Work item.
An exact copy of the listing is what the response must contain.

Dataset content.
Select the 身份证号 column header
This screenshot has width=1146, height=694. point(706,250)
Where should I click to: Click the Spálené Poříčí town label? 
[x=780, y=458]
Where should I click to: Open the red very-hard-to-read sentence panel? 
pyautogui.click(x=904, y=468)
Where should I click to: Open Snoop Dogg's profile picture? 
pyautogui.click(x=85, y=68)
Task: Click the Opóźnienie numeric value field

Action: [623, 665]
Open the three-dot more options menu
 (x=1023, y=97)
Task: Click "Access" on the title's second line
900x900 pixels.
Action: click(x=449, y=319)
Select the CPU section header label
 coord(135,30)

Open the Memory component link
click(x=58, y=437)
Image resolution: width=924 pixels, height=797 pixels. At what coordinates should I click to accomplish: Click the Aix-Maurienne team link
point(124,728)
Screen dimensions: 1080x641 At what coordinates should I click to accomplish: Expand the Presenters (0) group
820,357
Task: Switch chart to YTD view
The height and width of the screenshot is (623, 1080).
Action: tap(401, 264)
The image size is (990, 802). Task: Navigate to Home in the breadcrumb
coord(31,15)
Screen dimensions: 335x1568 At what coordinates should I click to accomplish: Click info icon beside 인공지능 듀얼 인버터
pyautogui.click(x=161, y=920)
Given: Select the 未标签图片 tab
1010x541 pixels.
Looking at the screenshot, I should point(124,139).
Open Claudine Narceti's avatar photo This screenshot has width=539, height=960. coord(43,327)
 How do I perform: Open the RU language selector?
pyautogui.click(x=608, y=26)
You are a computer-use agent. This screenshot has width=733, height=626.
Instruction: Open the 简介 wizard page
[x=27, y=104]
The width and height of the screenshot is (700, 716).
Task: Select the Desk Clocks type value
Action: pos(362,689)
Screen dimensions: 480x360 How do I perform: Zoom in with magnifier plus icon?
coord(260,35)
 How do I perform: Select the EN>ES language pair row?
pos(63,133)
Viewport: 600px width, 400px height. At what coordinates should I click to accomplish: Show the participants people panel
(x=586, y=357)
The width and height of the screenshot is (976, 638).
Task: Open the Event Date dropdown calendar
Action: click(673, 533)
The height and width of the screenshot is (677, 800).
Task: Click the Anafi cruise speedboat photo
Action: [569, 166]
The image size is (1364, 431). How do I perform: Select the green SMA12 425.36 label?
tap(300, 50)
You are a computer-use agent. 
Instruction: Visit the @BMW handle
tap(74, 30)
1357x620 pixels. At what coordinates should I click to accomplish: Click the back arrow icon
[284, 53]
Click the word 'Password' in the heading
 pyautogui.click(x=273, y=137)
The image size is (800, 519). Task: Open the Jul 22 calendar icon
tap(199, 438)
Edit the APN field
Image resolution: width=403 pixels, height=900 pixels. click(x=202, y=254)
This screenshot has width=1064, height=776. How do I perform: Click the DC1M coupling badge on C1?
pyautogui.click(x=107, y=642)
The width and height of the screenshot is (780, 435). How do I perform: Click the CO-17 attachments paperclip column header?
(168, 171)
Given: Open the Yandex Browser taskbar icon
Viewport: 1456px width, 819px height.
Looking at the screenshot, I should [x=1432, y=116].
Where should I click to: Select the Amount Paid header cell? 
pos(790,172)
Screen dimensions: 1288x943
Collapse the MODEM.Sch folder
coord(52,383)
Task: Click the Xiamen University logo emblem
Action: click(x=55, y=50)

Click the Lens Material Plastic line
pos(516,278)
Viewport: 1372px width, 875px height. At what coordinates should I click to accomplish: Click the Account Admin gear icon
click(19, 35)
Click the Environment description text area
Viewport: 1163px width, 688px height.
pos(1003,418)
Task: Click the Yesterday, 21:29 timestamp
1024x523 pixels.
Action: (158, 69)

Your response.
Select the 身份证号 column header
This screenshot has width=1146, height=694. point(706,250)
Where should I click to: Click the Spálené Poříčí town label? 
[x=780, y=458]
Where should I click to: Open the red very-hard-to-read sentence panel? 
pyautogui.click(x=904, y=468)
Where should I click to: Open Snoop Dogg's profile picture? 
pyautogui.click(x=85, y=68)
Task: Click the Opóźnienie numeric value field

Action: [623, 665]
Open the three-dot more options menu
 (x=1023, y=97)
Task: Click "Access" on the title's second line
900x900 pixels.
Action: click(x=449, y=319)
Select the CPU section header label
 coord(135,30)

Open the Memory component link
click(x=58, y=437)
Image resolution: width=924 pixels, height=797 pixels. At what coordinates should I click to accomplish: Click the Aix-Maurienne team link
point(124,728)
Screen dimensions: 1080x641 At what coordinates should I click to accomplish: Expand the Presenters (0) group
820,357
Task: Switch chart to YTD view
The height and width of the screenshot is (623, 1080).
Action: tap(401, 264)
The image size is (990, 802). Task: Navigate to Home in the breadcrumb
coord(31,15)
Screen dimensions: 335x1568 At what coordinates should I click to accomplish: Click info icon beside 인공지능 듀얼 인버터
pyautogui.click(x=161, y=920)
Given: Select the 未标签图片 tab
1010x541 pixels.
Looking at the screenshot, I should point(124,139).
Open Claudine Narceti's avatar photo This screenshot has width=539, height=960. coord(43,327)
 How do I perform: Open the RU language selector?
pyautogui.click(x=608, y=26)
You are a computer-use agent. This screenshot has width=733, height=626.
Instruction: Open the 简介 wizard page
[x=27, y=104]
The width and height of the screenshot is (700, 716).
Task: Select the Desk Clocks type value
Action: pos(362,689)
Screen dimensions: 480x360 How do I perform: Zoom in with magnifier plus icon?
coord(260,35)
 How do I perform: Select the EN>ES language pair row?
pos(63,133)
Viewport: 600px width, 400px height. At what coordinates should I click to accomplish: Show the participants people panel
(x=586, y=357)
The width and height of the screenshot is (976, 638).
Task: Open the Event Date dropdown calendar
Action: click(673, 533)
The height and width of the screenshot is (677, 800).
Task: Click the Anafi cruise speedboat photo
Action: [569, 166]
The image size is (1364, 431). How do I perform: Select the green SMA12 425.36 label?
tap(300, 50)
You are a computer-use agent. 
Instruction: Visit the @BMW handle
tap(74, 30)
1357x620 pixels. At what coordinates should I click to accomplish: Click the back arrow icon
[284, 53]
Click the word 'Password' in the heading
 pyautogui.click(x=273, y=137)
The image size is (800, 519). Task: Open the Jul 22 calendar icon
tap(199, 438)
Edit the APN field
Image resolution: width=403 pixels, height=900 pixels. click(x=202, y=254)
This screenshot has width=1064, height=776. How do I perform: Click the DC1M coupling badge on C1?
pyautogui.click(x=107, y=642)
The width and height of the screenshot is (780, 435). How do I perform: Click the CO-17 attachments paperclip column header?
(168, 171)
Given: Open the Yandex Browser taskbar icon
Viewport: 1456px width, 819px height.
Looking at the screenshot, I should [x=1432, y=116].
Where should I click to: Select the Amount Paid header cell? 
pos(790,172)
Screen dimensions: 1288x943
Collapse the MODEM.Sch folder
coord(52,383)
Task: Click the Xiamen University logo emblem
Action: click(x=55, y=50)

Click the Lens Material Plastic line
pos(516,278)
Viewport: 1372px width, 875px height. At what coordinates should I click to accomplish: Click the Account Admin gear icon
click(19, 35)
Click the Environment description text area
Viewport: 1163px width, 688px height.
pos(1003,418)
Task: Click the Yesterday, 21:29 timestamp
1024x523 pixels.
Action: (158, 69)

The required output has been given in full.